How to Stop Taking and Start Giving Back as a Marketer


We use the word “get” a lot in this industry. We’re inundated with articles about how to get more leads, engagement, conversion on our ads. And we ask a lot—for personal data, for consumers to give up their time to watch our ads, even if they’re just trying to watch a YouTube video on cats doing funny things (hey, don’t judge us), for the world to be patient with us while we figure out how to do our jobs better. It’s a little exhausting, isn’t it, all this getting on with getting?


There is no trigger for this post—it’s not Volunteer Week, World Philanthropy Day or any other sort of event that should make you want to give more than you get.
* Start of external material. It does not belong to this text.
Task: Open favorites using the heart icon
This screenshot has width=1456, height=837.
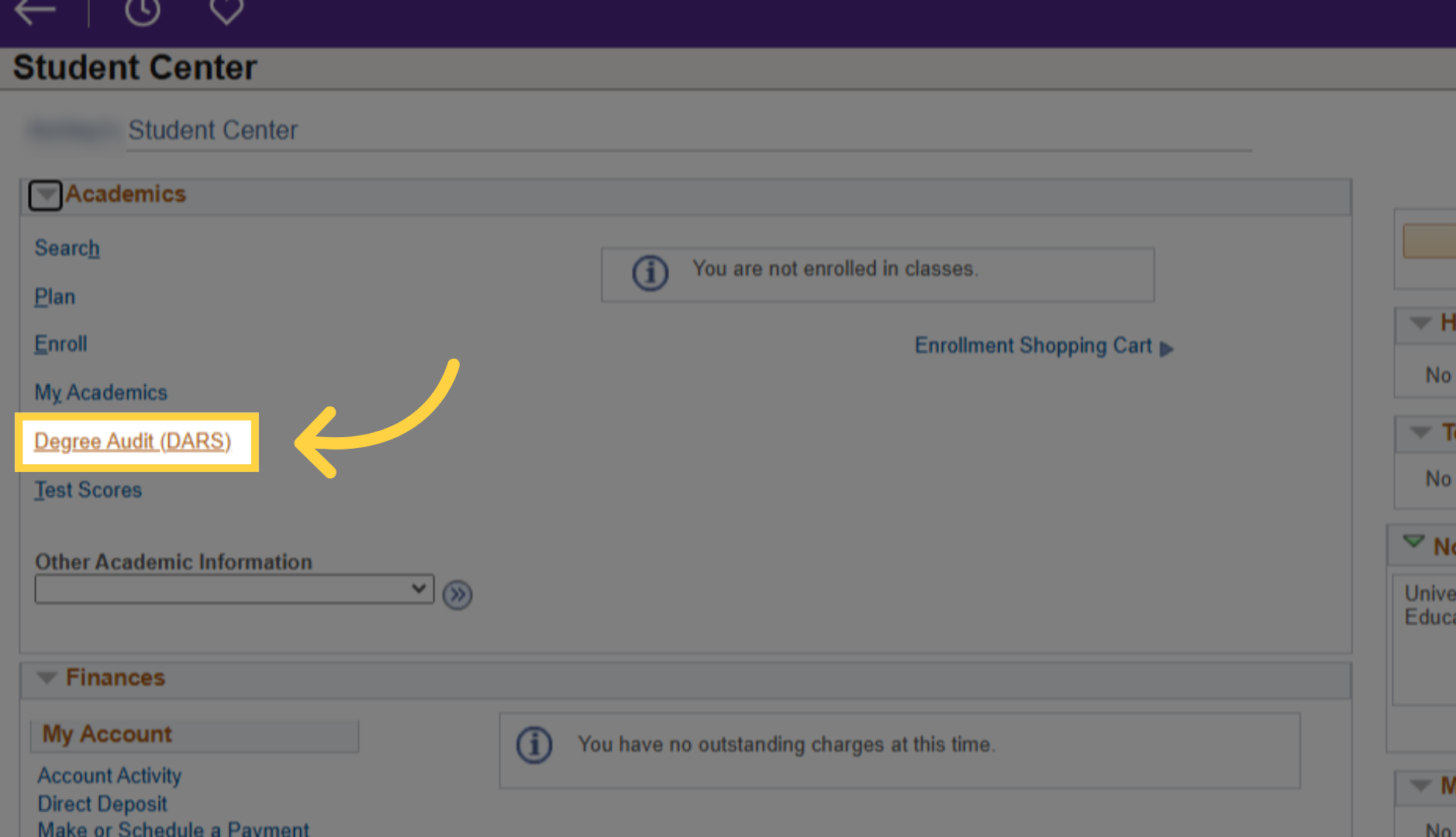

We’ve simply noticed the common language we’ve all been speaking for a while, the vernacular of marketers out for acquisition, upsell and loyalty that is missing the other side of the value exchange. What can and should we be giving back to the people of whom we are asking time, attention, data and more, not to make our jobs easier and more successful, but to be better human beings who are, after all, the people with whom we’re trying to communicate?


  • Educate on data usage: The GDPR is but a symptom of the larger issue of consumers not knowing enough about which of their data is being used, or outright not liking how it’s collected and processed. There is not skipping over May 25th on the calendar. All there is to do is to comply and use legislation like this to get better—even if you’re not doing business in the EU. Whether it’s a revamped privacy policy, a series on data, an email to clients, or a webinar, we can all do our part to share knowledge with consumers about this very important facet of marketing.

  • Connect to a charity: Whether it’s time, resources or profit, if you’re not giving back to a charitable organization, it’s possible you’re going to lose business and talent. Seventy-seven percent of millennials want to donate their skills instead of money, according to the 2015 Millennial Impact report. You can partner directly with charities or allow employees to choose their own to which to give time and money.

  • Diversity your company and your board: Women are underrepresented not just in tech, but at the highest levels of many industries. You can change this by making an active effort to recruit, develop and promote more female talent. Among the 25 firms with the highest percentage of women execs and board members, researchers found that median returns on assets and equity in 2015 were at least 74 percent higher than among the overall group of companies surveyed. Offer mentorship with other women who have navigated a bit higher up the ladder. Provide training for women interested in learning more about different areas of the business or who are cut out for leadership.